Aim of the task
If a line in the records below holds the word "agent", copy it.

Supplied material

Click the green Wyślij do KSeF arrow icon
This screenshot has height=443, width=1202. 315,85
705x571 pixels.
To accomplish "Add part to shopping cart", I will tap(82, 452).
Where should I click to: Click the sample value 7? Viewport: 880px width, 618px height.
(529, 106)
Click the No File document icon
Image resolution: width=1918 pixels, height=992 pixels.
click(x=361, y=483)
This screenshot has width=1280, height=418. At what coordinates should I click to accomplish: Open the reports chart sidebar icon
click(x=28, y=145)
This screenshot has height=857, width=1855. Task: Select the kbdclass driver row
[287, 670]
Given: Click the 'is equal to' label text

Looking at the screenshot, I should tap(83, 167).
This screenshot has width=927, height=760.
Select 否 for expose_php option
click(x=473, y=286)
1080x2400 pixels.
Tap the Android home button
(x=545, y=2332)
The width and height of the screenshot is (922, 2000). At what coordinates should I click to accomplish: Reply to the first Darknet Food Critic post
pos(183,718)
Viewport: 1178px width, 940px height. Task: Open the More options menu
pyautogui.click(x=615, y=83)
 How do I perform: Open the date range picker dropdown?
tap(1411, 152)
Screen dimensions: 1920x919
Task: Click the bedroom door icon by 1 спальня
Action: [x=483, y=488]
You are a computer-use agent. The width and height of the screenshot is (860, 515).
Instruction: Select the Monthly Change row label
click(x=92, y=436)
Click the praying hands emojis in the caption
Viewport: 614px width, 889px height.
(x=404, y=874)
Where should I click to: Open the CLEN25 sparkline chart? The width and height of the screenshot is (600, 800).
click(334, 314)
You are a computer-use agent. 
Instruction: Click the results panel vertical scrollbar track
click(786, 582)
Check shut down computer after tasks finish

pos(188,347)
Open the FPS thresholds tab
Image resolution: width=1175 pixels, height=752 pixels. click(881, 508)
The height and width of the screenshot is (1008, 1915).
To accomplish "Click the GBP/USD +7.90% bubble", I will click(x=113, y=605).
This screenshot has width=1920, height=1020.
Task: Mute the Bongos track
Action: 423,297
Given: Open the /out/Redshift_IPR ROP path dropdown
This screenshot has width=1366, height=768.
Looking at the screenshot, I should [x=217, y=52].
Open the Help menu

Solution for this problem
You are a computer-use agent. The width and height of the screenshot is (860, 515).
You are a computer-use agent. 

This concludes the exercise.